The anger and frustration that I feel is because this was so preventable. Last fall, after I voted against the first Wall Street bailout, my vote was characterized by some as irresponsible. At the time, I publicly cited the failure of the bailout package to address excessive executive compensation as one of the primary reasons I could not vote for it.

Today, we see how fundamentally unfair it is that the Wall Street bailout provides million-dollar bonuses to executives who made bad decisions. In contrast, the leadership of Ed Waltman and the Mankato School Board has made our school district a beacon to which others aspire. But sadly, there are no bonuses for schools. Even beacons like Mankato are facing deep and dramatic cuts this year.

I am saddened for the young people of our community who are seeing their opportunity to gain the sense of belonging and self-confidence that comes with participation in these activities eliminated while we watch fat-cat CEOs and unscrupulous financial brokers walk away with taxpayer dollars for a job poorly done.
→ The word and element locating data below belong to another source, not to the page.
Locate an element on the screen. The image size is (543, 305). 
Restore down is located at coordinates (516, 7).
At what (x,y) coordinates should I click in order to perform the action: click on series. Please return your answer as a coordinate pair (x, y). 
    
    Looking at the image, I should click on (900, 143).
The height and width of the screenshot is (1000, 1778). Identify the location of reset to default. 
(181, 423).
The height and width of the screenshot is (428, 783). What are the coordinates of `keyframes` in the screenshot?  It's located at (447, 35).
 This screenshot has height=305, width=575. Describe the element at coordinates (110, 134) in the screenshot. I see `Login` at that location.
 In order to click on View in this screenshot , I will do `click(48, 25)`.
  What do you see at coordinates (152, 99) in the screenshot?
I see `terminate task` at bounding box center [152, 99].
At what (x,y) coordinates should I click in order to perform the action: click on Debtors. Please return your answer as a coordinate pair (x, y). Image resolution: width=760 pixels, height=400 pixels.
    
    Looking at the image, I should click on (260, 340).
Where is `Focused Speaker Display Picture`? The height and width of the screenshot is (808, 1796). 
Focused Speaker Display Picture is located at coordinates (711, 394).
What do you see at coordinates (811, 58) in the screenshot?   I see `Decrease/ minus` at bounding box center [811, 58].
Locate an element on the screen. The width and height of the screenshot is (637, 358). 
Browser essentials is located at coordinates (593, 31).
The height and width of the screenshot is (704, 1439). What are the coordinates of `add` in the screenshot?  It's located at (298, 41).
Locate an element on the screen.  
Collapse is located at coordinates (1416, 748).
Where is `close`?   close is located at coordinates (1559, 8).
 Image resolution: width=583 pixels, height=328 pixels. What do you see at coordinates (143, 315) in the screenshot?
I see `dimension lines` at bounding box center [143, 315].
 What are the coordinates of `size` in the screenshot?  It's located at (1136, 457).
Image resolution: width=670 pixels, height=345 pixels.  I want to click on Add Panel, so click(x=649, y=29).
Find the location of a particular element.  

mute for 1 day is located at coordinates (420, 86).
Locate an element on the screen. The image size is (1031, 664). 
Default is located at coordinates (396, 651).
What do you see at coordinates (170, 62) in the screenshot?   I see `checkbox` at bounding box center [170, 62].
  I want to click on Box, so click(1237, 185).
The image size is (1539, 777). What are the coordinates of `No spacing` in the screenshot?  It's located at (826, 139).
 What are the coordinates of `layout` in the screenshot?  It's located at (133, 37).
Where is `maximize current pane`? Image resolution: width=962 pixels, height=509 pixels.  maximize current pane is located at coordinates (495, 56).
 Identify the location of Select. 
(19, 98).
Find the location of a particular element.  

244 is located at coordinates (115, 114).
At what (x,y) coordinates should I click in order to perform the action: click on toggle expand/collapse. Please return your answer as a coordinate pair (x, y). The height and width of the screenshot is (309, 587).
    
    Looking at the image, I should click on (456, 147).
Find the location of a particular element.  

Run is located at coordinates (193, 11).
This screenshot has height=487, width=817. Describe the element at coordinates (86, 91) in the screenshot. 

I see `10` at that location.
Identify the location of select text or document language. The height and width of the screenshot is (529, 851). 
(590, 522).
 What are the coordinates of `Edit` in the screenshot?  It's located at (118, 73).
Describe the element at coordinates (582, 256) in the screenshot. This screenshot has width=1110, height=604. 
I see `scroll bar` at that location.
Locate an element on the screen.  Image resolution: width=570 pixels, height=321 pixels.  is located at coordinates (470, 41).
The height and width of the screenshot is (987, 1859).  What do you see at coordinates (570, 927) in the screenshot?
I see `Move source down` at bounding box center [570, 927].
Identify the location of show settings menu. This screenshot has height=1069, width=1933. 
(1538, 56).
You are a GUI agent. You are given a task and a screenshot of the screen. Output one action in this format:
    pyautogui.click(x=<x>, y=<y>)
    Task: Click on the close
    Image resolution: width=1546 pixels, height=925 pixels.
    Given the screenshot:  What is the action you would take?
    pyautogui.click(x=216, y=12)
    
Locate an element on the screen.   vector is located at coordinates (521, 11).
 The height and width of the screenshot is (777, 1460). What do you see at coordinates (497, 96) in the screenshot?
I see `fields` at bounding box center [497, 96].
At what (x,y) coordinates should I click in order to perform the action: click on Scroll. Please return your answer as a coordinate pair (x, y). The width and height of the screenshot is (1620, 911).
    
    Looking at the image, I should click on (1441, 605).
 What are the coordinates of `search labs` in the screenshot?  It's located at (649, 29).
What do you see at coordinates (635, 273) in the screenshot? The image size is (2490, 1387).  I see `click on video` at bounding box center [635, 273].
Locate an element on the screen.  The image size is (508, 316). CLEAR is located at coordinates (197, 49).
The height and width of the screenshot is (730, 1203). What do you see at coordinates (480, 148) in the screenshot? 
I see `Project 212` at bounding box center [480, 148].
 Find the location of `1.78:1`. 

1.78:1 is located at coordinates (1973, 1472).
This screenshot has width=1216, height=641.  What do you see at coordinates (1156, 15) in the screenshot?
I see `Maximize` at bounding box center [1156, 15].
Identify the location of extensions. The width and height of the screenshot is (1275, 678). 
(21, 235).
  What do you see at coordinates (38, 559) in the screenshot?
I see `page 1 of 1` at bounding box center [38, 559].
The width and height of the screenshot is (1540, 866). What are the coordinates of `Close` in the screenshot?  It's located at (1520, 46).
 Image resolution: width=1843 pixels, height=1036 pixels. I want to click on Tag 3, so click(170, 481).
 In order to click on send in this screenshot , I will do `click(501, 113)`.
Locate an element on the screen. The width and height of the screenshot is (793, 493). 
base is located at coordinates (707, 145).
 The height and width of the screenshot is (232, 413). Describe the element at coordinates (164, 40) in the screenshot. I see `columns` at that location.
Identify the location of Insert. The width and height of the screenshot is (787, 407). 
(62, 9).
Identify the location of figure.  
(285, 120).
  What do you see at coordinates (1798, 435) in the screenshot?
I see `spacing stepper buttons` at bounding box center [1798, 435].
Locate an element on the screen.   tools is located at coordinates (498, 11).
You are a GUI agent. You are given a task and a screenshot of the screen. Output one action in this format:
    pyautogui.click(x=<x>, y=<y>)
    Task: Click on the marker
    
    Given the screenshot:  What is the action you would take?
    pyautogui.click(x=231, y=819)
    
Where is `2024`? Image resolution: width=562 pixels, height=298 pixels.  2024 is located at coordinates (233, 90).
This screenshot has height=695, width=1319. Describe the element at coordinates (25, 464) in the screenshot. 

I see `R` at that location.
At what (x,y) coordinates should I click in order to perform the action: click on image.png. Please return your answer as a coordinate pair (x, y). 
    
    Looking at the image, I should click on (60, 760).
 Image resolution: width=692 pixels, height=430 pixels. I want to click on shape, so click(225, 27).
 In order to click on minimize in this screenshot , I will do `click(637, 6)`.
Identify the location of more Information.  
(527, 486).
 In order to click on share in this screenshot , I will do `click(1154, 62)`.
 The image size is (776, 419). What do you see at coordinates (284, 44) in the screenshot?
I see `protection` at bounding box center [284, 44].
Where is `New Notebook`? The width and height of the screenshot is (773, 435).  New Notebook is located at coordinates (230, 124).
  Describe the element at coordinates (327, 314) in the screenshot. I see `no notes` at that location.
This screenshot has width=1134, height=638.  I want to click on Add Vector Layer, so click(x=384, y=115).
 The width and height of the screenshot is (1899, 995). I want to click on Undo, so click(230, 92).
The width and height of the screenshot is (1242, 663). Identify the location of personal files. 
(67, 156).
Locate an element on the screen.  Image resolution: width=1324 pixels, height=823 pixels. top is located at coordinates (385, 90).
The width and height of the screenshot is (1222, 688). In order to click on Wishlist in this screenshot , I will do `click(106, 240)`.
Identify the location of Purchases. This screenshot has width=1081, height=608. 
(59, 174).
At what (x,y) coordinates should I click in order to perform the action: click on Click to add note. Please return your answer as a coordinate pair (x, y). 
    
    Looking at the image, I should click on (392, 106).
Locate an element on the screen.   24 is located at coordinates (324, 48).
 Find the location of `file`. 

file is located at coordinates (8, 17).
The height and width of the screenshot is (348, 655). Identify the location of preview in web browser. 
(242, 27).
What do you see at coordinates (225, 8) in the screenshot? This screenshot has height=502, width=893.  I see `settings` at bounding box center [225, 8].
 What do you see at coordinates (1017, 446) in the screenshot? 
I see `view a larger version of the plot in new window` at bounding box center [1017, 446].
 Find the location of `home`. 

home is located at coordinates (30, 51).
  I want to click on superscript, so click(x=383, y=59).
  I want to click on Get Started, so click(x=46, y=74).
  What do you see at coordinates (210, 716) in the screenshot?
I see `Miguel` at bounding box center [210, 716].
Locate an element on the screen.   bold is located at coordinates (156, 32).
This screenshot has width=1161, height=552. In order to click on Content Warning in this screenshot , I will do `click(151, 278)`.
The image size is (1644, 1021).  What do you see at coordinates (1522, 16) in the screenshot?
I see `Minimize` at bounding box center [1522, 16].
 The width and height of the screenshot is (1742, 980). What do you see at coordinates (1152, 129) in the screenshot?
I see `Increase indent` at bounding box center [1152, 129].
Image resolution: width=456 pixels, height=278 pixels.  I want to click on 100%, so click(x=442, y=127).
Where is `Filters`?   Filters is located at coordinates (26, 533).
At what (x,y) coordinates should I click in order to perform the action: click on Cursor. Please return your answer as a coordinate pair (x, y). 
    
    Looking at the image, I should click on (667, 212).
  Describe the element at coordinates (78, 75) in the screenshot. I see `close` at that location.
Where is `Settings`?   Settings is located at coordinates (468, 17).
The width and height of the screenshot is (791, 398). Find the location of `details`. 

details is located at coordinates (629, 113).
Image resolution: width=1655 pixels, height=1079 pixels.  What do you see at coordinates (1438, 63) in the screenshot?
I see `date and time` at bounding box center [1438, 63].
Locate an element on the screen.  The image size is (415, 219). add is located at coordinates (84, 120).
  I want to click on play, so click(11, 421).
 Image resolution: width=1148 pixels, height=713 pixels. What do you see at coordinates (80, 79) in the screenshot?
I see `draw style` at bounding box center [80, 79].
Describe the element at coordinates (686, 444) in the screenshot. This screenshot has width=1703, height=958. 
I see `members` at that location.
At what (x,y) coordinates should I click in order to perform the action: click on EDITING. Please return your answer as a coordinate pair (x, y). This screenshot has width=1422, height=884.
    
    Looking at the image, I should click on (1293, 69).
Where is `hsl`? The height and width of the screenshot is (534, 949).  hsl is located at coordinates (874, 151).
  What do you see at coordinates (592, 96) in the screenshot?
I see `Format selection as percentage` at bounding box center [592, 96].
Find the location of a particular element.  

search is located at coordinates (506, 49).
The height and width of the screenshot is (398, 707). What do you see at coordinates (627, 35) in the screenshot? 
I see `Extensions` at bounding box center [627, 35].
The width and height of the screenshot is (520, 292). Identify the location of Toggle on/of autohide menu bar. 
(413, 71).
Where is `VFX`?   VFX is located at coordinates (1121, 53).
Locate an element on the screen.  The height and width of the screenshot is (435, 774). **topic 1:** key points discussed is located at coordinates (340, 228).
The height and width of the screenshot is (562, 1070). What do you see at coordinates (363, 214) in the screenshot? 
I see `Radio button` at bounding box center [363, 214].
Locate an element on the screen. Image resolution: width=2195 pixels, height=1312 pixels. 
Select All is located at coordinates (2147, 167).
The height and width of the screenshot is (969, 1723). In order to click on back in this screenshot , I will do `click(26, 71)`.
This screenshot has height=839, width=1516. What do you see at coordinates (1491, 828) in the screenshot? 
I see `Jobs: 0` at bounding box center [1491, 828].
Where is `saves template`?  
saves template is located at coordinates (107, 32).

As we prepare the fiscal year federal 2010 budget, I will continue to be governed by the conviction that a budget is far more than just a spreadsheet; it is a moral document that reflects our values as a country and rewards those who we believe to be inspirational examples for the rest of the country.

We can and must do better for our children. We must invest in them and the future and in inspiring the country to greater heights. To continue demoralizing our students and parents with programmatic cuts while rewarding failure in our financial system is unacceptable.

Tim Walz is a Democrat from Mankato who represents the 1st Congressional District of Minnesota.